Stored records
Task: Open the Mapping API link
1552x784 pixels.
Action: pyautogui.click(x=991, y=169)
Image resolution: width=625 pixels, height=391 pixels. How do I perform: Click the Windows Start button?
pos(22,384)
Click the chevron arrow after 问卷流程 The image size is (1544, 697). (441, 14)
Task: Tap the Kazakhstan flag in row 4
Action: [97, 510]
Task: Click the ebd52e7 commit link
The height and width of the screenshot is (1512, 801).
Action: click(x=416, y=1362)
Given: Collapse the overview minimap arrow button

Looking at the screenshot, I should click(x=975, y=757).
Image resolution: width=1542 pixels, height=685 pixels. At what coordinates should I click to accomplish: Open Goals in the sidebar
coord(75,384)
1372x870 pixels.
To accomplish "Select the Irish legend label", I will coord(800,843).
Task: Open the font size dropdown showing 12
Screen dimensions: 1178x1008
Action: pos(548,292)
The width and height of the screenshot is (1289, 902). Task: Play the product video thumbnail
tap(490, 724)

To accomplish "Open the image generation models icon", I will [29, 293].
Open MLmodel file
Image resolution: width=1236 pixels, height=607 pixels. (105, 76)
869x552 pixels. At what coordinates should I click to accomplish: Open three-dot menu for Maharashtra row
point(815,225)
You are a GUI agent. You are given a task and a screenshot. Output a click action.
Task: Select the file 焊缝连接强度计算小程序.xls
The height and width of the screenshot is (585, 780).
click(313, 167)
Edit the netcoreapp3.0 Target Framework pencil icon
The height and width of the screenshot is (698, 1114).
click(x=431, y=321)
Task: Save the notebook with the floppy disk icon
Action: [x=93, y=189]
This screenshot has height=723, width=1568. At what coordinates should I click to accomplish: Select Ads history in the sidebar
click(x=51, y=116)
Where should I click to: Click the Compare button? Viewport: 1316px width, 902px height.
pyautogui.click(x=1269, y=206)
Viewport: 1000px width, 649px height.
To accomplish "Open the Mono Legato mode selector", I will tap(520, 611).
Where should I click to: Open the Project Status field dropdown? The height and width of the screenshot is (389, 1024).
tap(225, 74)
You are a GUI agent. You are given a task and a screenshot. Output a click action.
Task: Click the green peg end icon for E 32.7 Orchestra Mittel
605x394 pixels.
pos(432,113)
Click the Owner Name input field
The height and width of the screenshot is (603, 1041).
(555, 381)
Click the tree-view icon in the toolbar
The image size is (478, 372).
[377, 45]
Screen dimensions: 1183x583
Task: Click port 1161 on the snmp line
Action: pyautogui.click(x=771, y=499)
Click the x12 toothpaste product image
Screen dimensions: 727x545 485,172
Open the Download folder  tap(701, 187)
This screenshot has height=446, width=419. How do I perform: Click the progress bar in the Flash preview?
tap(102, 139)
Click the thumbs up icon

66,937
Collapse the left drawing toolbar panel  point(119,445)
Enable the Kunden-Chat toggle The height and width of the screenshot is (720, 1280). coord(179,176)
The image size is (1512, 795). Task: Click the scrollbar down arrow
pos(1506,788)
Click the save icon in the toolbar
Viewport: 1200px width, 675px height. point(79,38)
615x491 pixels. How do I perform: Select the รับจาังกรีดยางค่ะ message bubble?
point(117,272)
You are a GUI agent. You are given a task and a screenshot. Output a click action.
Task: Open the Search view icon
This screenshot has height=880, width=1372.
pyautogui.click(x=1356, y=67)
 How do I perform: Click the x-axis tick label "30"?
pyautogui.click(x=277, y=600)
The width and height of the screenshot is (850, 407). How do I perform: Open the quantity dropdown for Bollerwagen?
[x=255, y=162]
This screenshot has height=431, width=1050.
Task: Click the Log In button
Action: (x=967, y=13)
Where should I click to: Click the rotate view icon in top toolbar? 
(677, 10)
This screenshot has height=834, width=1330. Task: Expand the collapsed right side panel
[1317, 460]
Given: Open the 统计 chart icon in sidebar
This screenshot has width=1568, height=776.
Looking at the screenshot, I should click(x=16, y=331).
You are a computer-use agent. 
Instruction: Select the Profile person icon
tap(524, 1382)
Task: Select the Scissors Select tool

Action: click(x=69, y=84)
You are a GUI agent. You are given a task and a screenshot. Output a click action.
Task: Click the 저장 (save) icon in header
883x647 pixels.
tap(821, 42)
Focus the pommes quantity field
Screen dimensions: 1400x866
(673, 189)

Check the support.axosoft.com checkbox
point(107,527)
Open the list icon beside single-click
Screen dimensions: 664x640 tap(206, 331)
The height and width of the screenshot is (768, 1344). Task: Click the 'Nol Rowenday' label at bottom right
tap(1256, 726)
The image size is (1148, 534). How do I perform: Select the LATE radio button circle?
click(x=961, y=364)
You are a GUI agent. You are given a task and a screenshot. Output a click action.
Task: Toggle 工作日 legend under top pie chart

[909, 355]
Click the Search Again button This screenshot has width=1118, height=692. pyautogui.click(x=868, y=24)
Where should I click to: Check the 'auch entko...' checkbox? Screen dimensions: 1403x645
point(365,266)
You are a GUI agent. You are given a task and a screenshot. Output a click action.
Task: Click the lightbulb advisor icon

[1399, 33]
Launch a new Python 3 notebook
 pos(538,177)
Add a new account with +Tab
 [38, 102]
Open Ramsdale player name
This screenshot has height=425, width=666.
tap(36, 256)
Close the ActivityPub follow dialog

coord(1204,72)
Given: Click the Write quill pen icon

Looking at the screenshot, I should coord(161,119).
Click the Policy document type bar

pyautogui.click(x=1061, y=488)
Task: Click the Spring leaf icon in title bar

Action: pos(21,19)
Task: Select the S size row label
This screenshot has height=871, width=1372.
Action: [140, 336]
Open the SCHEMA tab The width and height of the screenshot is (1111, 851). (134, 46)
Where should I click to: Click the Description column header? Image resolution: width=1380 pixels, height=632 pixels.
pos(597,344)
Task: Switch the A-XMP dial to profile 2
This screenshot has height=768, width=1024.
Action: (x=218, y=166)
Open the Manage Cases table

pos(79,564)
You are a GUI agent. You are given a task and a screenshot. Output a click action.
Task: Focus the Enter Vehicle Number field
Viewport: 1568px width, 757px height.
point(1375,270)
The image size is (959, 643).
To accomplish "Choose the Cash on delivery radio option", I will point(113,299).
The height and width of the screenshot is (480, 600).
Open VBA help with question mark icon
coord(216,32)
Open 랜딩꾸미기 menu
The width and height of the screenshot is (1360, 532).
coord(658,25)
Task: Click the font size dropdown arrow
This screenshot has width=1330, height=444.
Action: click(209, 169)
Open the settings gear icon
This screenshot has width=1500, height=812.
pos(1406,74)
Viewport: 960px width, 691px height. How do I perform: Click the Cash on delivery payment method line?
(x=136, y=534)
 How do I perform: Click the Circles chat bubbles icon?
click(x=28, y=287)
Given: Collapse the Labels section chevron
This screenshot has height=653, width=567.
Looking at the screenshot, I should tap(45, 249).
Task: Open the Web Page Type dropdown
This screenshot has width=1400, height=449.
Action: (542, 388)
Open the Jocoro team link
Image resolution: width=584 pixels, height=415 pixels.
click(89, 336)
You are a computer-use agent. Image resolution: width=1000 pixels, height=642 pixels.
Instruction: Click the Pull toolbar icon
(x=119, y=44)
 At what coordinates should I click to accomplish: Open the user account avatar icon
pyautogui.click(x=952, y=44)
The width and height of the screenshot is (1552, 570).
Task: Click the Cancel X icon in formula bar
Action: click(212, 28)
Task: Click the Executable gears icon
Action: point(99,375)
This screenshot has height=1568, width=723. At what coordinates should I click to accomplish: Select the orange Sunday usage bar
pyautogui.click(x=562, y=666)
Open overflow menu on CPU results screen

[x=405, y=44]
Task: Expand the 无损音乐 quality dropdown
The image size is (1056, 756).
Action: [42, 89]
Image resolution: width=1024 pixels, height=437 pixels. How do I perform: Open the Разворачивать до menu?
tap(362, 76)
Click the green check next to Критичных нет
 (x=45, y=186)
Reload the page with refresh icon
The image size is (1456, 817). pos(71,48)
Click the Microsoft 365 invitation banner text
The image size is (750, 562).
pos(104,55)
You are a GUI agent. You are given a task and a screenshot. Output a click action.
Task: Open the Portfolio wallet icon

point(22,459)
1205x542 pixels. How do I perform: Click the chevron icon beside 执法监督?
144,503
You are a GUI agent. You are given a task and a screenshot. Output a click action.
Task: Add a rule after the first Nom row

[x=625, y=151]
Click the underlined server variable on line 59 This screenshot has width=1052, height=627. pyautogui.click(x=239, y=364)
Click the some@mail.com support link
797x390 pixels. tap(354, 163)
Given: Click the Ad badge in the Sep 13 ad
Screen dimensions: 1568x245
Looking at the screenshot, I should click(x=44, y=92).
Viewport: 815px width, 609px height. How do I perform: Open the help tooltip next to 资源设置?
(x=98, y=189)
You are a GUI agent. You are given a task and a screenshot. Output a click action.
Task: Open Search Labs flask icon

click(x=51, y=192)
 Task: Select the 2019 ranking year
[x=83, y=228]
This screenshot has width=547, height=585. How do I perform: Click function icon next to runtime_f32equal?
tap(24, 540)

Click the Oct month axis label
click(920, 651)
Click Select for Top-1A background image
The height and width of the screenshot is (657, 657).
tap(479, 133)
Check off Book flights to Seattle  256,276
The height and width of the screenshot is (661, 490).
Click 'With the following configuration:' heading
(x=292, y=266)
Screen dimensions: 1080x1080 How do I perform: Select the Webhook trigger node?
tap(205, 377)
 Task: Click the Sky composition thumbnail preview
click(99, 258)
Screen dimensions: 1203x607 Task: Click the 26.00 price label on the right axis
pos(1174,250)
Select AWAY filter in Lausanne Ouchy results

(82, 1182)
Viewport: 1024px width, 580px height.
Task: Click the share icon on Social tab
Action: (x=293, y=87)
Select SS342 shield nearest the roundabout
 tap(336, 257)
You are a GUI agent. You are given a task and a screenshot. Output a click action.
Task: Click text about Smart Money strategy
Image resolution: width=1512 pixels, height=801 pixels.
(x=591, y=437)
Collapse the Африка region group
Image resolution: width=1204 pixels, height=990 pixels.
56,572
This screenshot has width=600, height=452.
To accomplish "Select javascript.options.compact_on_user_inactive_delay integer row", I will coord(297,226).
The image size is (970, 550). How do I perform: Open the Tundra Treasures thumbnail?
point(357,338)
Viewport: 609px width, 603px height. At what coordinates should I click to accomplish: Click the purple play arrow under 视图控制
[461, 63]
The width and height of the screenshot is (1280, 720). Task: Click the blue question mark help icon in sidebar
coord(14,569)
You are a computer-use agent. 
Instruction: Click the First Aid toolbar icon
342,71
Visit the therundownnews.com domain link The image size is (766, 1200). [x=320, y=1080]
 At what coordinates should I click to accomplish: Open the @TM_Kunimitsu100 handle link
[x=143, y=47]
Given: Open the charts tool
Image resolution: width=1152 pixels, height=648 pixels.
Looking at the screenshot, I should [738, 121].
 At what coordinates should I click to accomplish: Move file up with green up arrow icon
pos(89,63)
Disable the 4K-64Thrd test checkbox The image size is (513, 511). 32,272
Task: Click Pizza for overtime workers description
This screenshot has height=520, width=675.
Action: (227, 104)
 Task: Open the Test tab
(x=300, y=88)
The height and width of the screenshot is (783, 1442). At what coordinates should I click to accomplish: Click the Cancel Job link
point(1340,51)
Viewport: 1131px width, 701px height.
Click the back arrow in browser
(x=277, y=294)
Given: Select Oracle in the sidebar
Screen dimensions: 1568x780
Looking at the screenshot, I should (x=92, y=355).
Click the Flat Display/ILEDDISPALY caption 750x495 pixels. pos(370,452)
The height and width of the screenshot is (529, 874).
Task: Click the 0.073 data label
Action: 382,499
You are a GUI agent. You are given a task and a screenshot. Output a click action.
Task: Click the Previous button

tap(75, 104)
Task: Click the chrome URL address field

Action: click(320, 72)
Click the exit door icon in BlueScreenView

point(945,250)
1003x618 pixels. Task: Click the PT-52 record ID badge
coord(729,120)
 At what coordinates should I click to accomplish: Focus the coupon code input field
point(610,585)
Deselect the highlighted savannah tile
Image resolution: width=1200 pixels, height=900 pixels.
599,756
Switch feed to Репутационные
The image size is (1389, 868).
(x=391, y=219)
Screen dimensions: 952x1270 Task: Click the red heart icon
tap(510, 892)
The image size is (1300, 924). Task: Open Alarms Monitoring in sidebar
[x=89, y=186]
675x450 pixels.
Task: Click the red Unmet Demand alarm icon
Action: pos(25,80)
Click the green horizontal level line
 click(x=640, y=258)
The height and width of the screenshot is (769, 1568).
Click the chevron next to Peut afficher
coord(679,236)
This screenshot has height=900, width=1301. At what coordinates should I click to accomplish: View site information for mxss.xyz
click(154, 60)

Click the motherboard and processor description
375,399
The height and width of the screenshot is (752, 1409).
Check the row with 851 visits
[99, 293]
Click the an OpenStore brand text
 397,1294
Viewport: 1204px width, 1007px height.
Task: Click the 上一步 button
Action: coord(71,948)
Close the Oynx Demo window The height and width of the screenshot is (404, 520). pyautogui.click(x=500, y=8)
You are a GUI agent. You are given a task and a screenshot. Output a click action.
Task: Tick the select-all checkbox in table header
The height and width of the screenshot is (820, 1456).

» YOUR GOAL: Go through the entries and count the lines where the word "font" appears; give only the count.

» WORKED SOLUTION: 2